▶ **Work item**
Each line from the one containing "Click the word Film on the label" to the end of the records should be copied exactly, and no other line.

▶ **Records shown**

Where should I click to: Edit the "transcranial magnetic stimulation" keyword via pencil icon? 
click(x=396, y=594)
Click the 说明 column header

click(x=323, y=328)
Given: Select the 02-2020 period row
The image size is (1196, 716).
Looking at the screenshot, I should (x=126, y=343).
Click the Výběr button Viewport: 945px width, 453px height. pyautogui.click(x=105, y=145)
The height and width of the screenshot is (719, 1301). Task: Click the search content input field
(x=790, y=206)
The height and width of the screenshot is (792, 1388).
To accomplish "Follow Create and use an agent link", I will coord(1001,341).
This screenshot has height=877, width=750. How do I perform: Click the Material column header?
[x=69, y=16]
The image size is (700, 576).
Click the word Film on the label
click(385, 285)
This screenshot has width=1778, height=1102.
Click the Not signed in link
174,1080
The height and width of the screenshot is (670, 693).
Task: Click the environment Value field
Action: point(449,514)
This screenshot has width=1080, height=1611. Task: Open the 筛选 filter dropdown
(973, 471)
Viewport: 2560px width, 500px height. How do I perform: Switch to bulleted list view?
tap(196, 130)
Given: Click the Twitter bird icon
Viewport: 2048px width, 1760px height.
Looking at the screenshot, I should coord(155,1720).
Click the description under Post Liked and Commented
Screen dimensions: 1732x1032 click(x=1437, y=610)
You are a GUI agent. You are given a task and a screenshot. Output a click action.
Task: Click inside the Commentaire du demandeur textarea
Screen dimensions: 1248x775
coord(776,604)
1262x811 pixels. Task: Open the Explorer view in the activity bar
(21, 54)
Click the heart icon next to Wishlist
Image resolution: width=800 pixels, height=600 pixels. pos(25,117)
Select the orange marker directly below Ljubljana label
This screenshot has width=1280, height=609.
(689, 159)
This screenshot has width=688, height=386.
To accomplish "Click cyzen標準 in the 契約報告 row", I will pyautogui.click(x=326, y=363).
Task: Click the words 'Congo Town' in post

▶ **Exercise answer**
Click the word Film on the label
click(385, 285)
This screenshot has width=1778, height=1102.
Click the Not signed in link
174,1080
The height and width of the screenshot is (670, 693).
Task: Click the environment Value field
Action: point(449,514)
This screenshot has width=1080, height=1611. Task: Open the 筛选 filter dropdown
(973, 471)
Viewport: 2560px width, 500px height. How do I perform: Switch to bulleted list view?
tap(196, 130)
Given: Click the Twitter bird icon
Viewport: 2048px width, 1760px height.
Looking at the screenshot, I should coord(155,1720).
Click the description under Post Liked and Commented
Screen dimensions: 1732x1032 click(x=1437, y=610)
You are a GUI agent. You are given a task and a screenshot. Output a click action.
Task: Click inside the Commentaire du demandeur textarea
Screen dimensions: 1248x775
coord(776,604)
1262x811 pixels. Task: Open the Explorer view in the activity bar
(21, 54)
Click the heart icon next to Wishlist
Image resolution: width=800 pixels, height=600 pixels. pos(25,117)
Select the orange marker directly below Ljubljana label
This screenshot has width=1280, height=609.
(689, 159)
This screenshot has width=688, height=386.
To accomplish "Click cyzen標準 in the 契約報告 row", I will pyautogui.click(x=326, y=363).
Task: Click the words 'Congo Town' in post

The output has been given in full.